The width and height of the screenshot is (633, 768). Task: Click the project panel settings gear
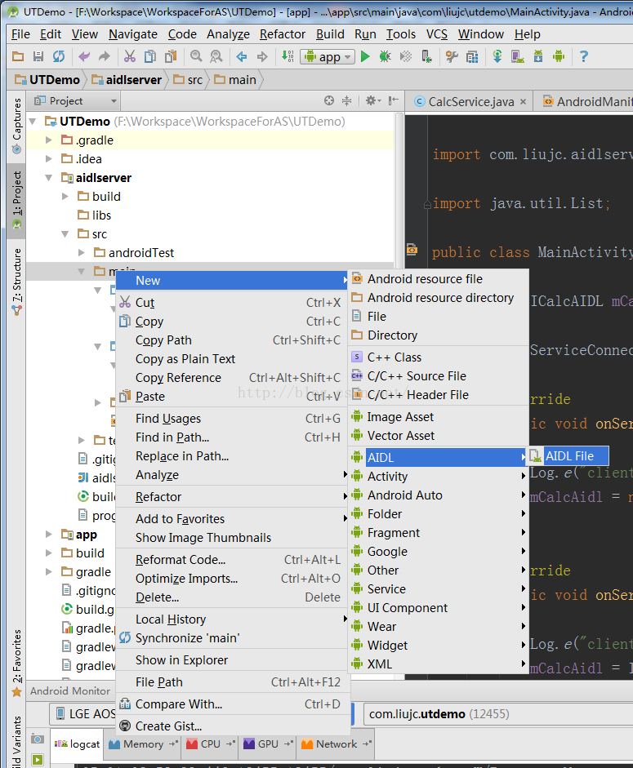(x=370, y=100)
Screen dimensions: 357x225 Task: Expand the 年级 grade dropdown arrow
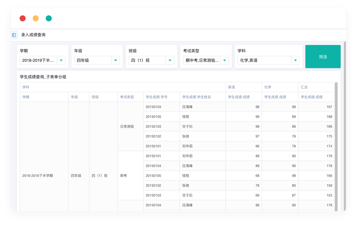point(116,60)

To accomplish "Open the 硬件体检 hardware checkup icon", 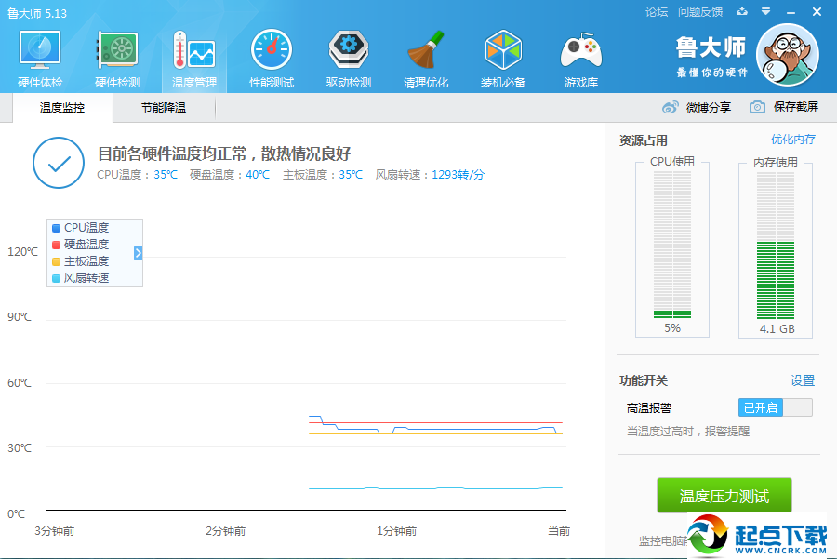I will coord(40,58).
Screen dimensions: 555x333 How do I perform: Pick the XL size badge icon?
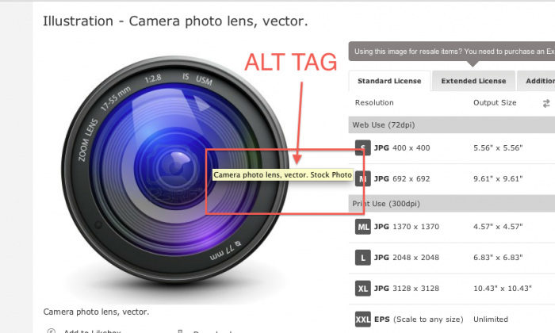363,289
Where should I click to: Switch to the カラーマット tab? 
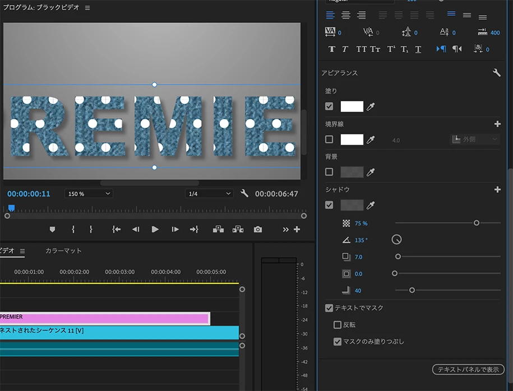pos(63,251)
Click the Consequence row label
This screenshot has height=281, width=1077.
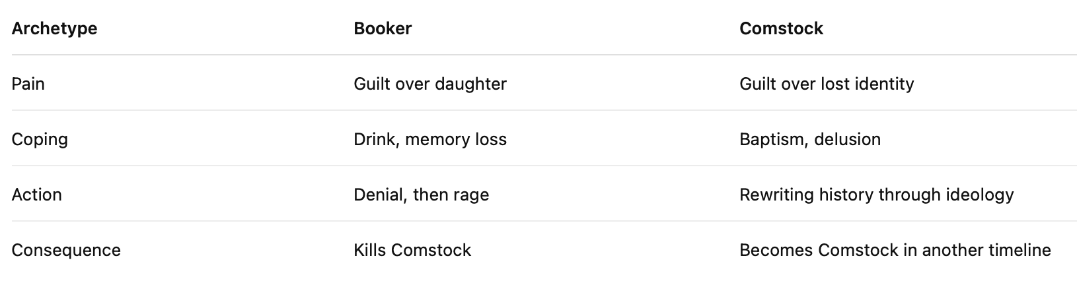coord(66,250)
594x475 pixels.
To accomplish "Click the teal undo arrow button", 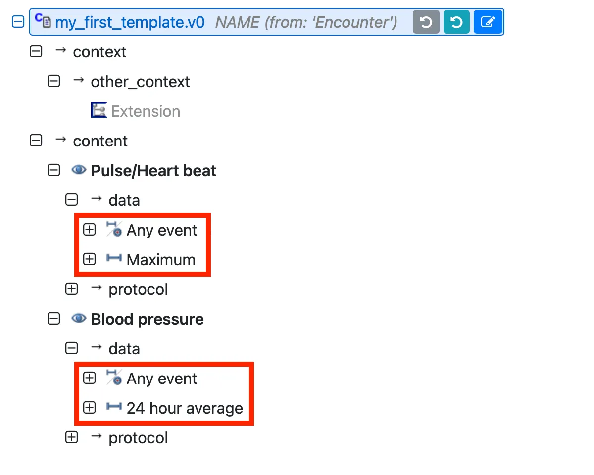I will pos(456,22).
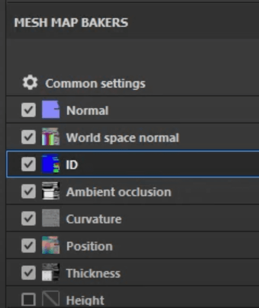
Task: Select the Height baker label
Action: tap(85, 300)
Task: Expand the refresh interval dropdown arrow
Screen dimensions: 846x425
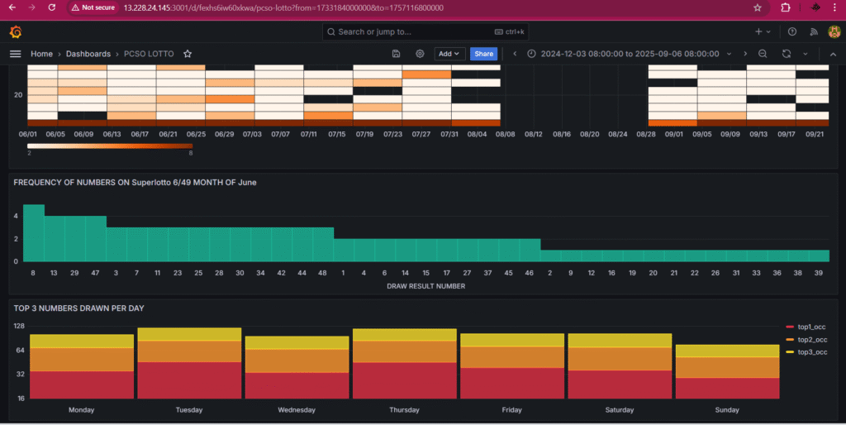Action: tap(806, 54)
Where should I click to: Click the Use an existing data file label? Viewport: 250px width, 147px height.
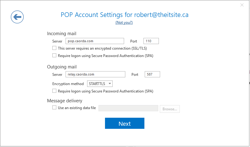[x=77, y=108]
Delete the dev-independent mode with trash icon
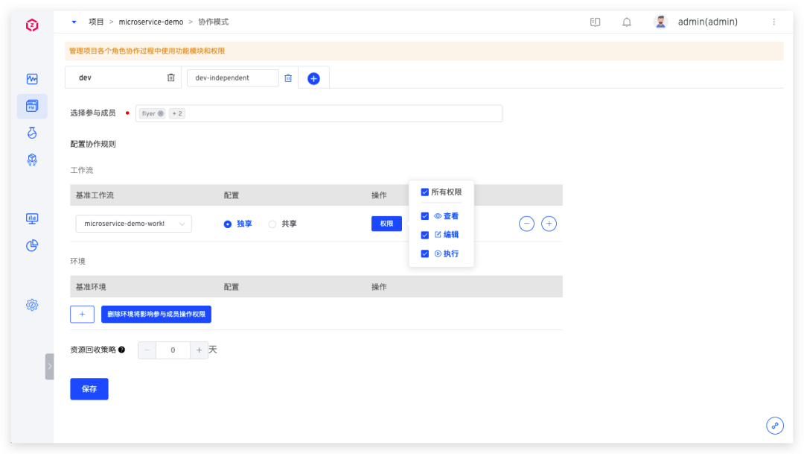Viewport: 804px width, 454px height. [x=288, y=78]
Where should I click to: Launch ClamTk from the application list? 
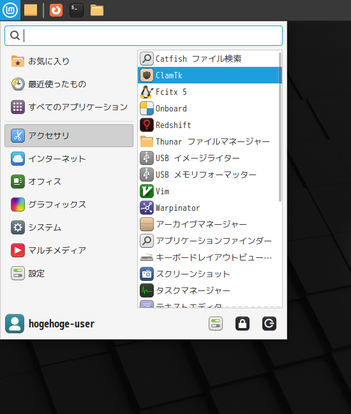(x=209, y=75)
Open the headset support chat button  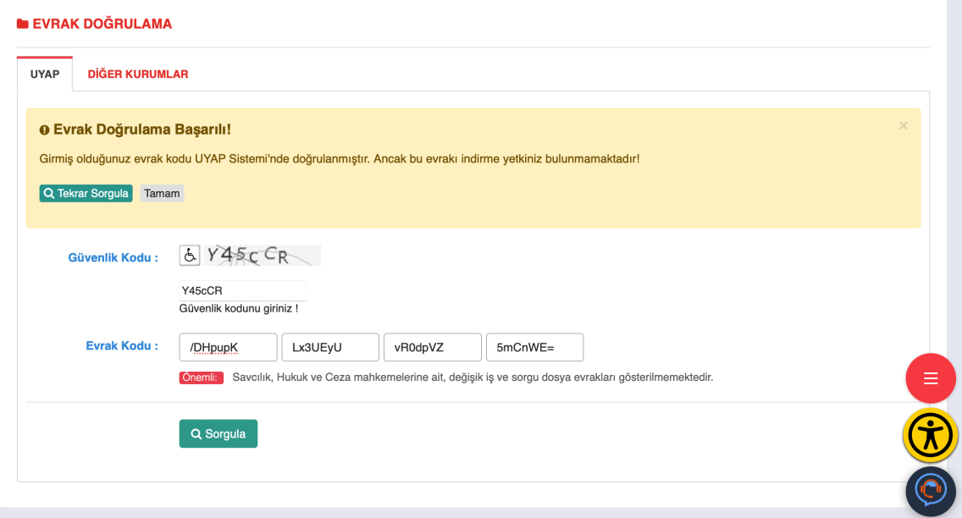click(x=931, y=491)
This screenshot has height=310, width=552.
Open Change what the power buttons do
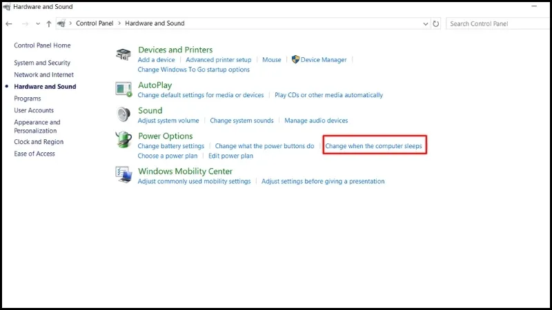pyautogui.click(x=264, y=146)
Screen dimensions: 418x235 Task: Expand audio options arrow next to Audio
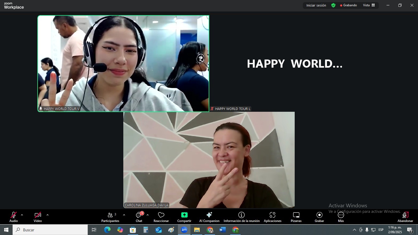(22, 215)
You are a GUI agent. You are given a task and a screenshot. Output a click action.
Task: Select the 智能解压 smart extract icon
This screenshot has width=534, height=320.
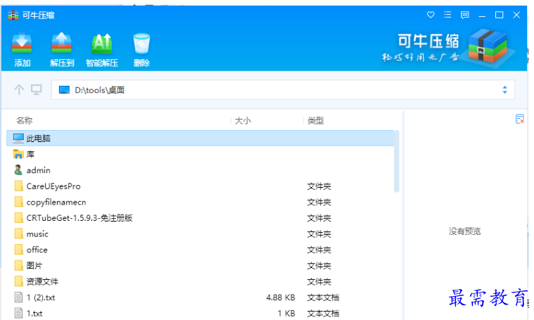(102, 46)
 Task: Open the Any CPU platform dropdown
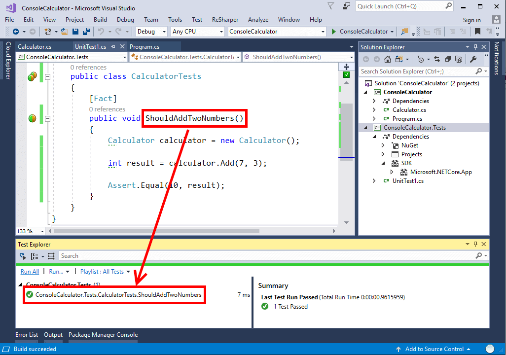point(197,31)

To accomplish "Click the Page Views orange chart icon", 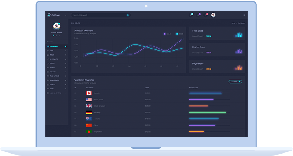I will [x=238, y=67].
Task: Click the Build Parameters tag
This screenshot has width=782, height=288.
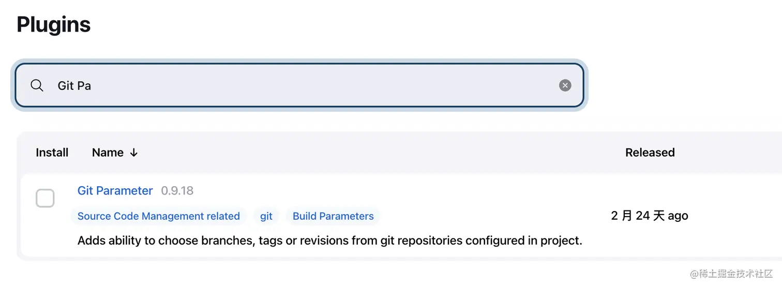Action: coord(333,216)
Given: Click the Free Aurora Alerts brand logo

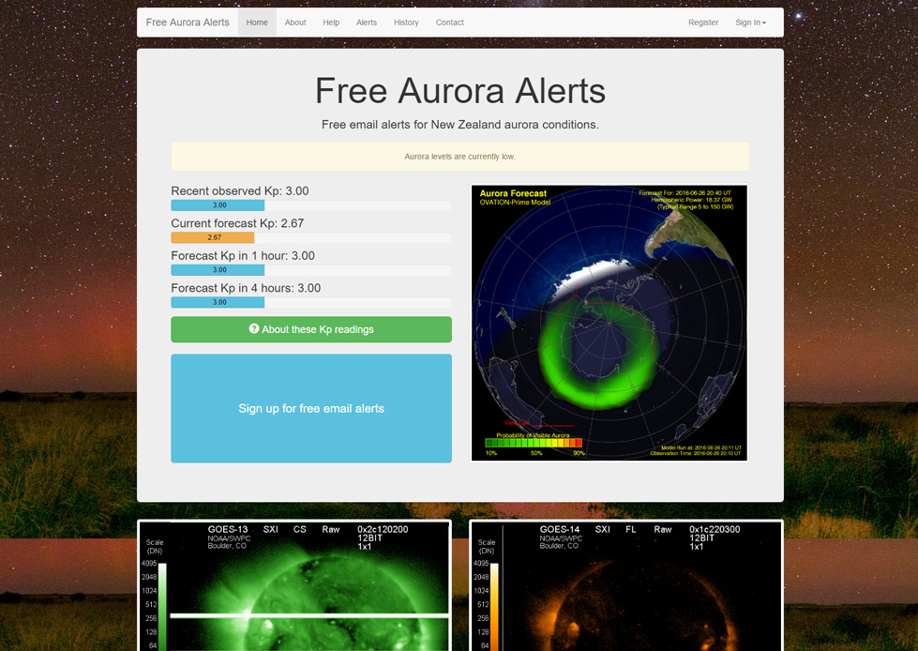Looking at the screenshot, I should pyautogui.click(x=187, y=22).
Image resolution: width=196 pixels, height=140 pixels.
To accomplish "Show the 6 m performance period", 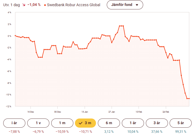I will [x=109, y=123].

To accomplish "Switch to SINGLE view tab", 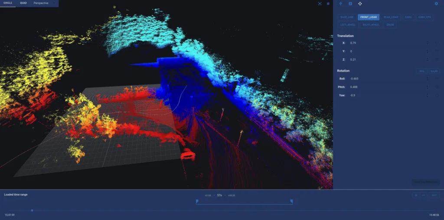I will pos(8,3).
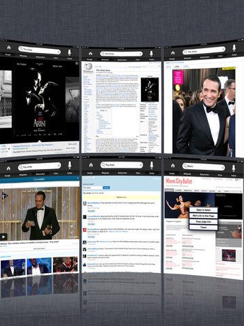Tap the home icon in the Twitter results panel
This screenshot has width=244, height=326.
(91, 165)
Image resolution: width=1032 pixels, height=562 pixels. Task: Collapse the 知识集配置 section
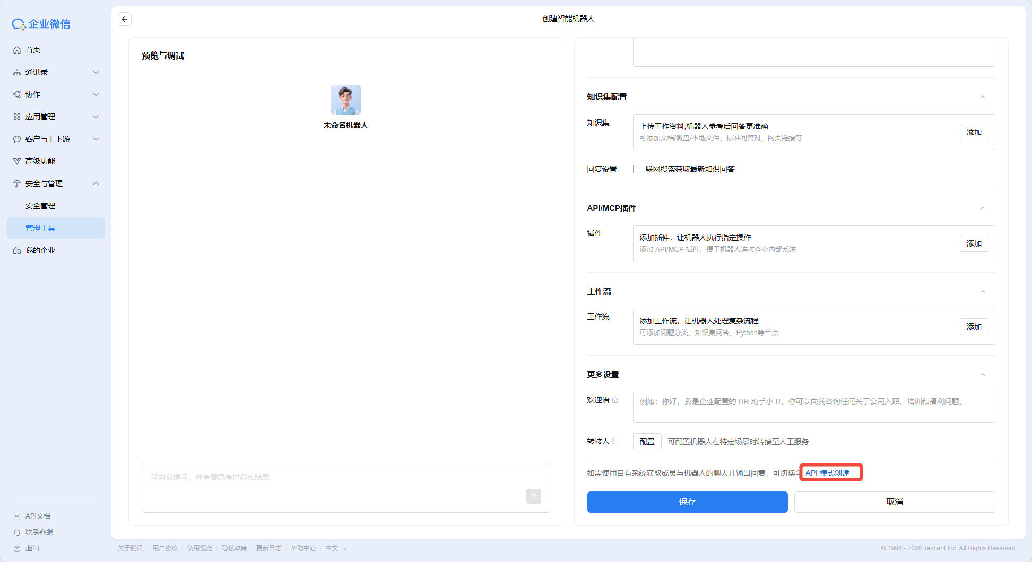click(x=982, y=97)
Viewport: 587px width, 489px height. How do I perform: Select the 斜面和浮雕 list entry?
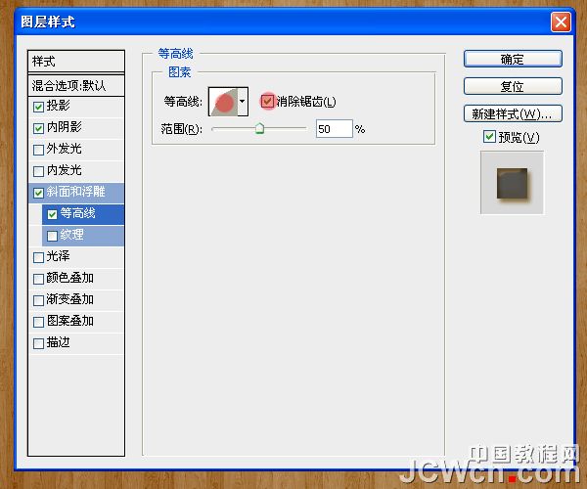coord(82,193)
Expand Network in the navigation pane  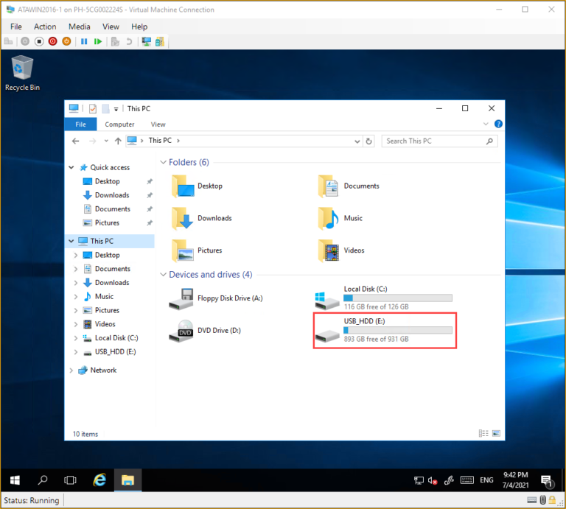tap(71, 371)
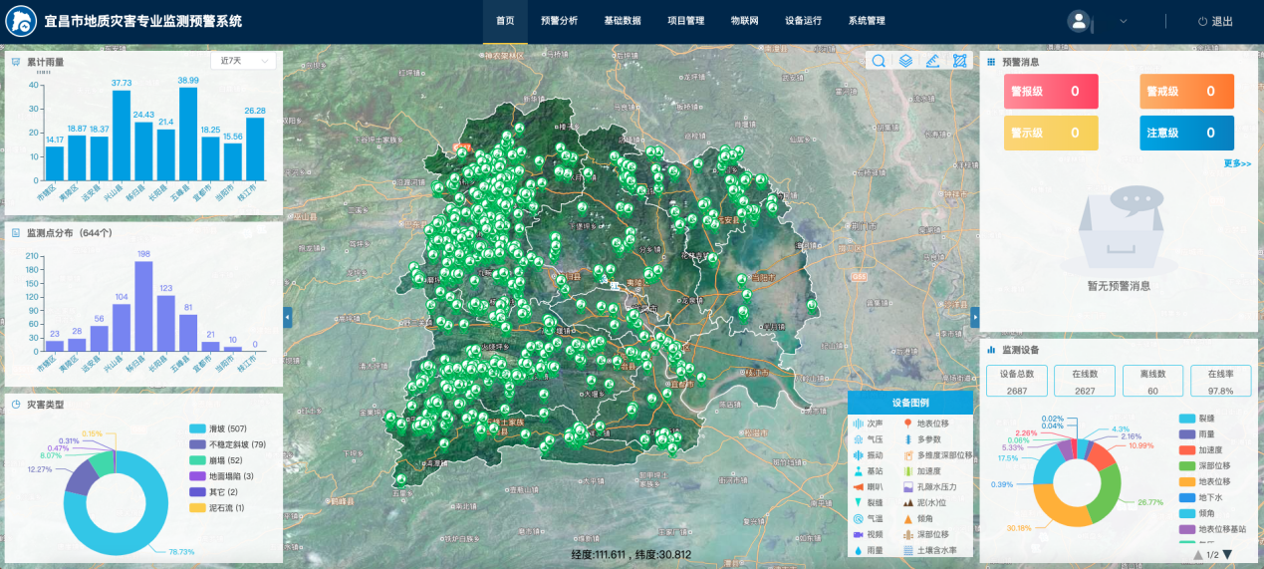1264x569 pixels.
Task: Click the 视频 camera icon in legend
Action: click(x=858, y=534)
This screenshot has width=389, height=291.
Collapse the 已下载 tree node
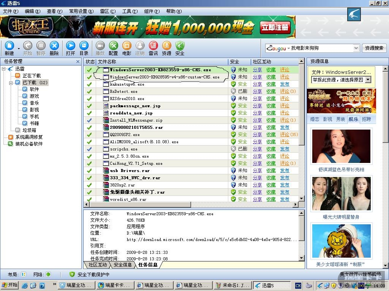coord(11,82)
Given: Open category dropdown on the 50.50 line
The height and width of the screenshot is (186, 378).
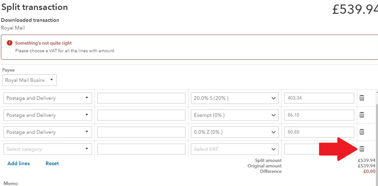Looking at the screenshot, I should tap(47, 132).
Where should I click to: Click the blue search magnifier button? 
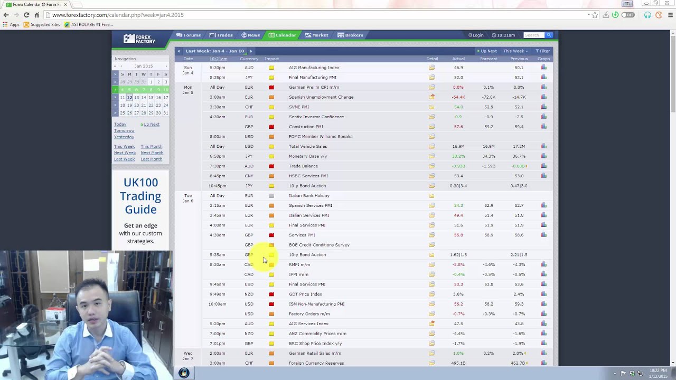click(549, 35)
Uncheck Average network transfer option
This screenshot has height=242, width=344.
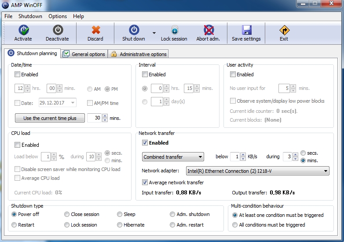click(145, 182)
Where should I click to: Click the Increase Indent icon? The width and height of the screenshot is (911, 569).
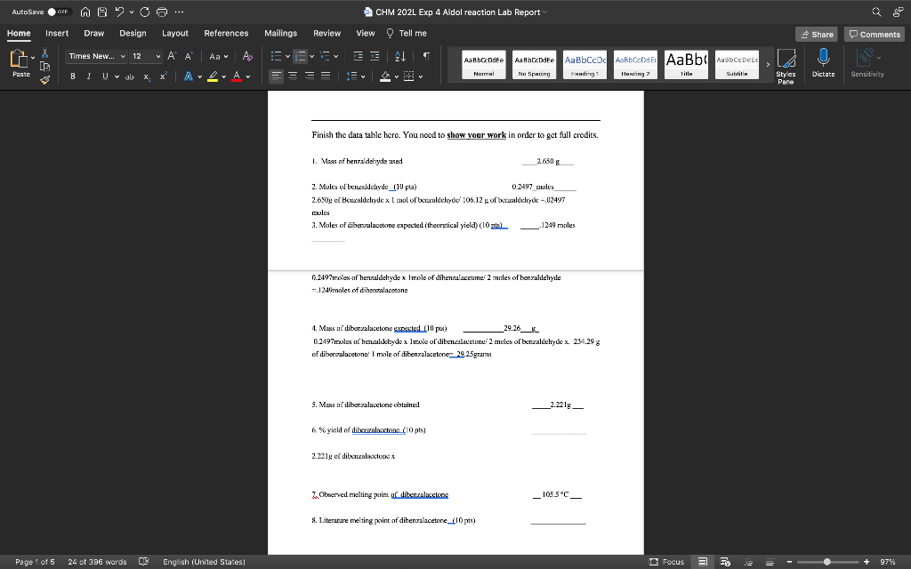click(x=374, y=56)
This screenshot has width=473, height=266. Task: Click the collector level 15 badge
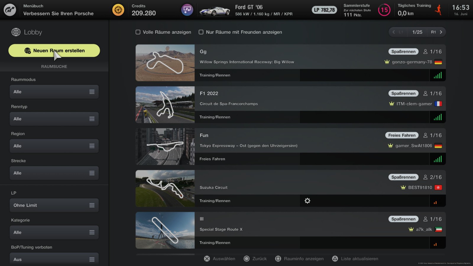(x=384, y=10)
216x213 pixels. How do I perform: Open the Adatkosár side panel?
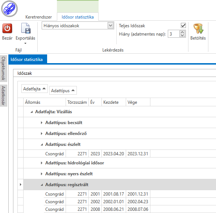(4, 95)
========================================================================
WHAT YOU ARE ASKED TO DO:
Write out, exactly and with nothing added, every line from the one that holds "Where should I click to: Click the Increase" to the end of the entries above; pictures stay out.

RESPONSE:
Where should I click to: Click the Increase Indent icon? The width and height of the screenshot is (911, 569).
click(x=374, y=56)
This screenshot has width=473, height=266. Task: Click the collector level 15 badge
(x=384, y=10)
216x213 pixels. How do I perform: Open the Adatkosár side panel?
(4, 95)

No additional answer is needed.